Return On Capital Employed (ROCE): What Is It?
For those that aren't sure what ROCE is, it measures the amount of pre-tax profits a company can generate from the capital employed in its business. Analysts use this formula to calculate it for Howden Joinery Group:
Return on Capital Employed = Earnings Before Interest and Tax (EBIT) ÷ (Total Assets - Current Liabilities)
0.19 = UK£339m ÷ (UK£2.2b - UK£484m) (Based on the trailing twelve months to December 2024).
Therefore, Howden Joinery Group has an ROCE of 19%. On its own, that's a standard return, however it's much better than the 14% generated by the Trade Distributors industry.
View our latest analysis for Howden Joinery Group
In the above chart we have measured Howden Joinery Group's prior ROCE against its prior performance, but the future is arguably more important. If you'd like to see what analysts are forecasting going forward, you should check out our free analyst report for Howden Joinery Group .
What Can We Tell From Howden Joinery Group's ROCE Trend?

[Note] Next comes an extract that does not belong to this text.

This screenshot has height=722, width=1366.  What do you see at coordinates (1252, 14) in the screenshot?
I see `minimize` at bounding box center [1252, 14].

On the surface, the trend of ROCE at Howden Joinery Group doesn't inspire confidence. Around five years ago the returns on capital were 38%, but since then they've fallen to 19%. However it looks like Howden Joinery Group might be reinvesting for long term growth because while capital employed has increased, the company's sales haven't changed much in the last 12 months. It may take some time before the company starts to see any change in earnings from these investments.
The Key Takeaway
Bringing it all together, while we're somewhat encouraged by Howden Joinery Group's reinvestment in its own business, we're aware that returns are shrinking. Since the stock has gained an impressive 52% over the last five years, investors must think there's better things to come. However, unless these underlying trends turn more positive, we wouldn't get our hopes up too high.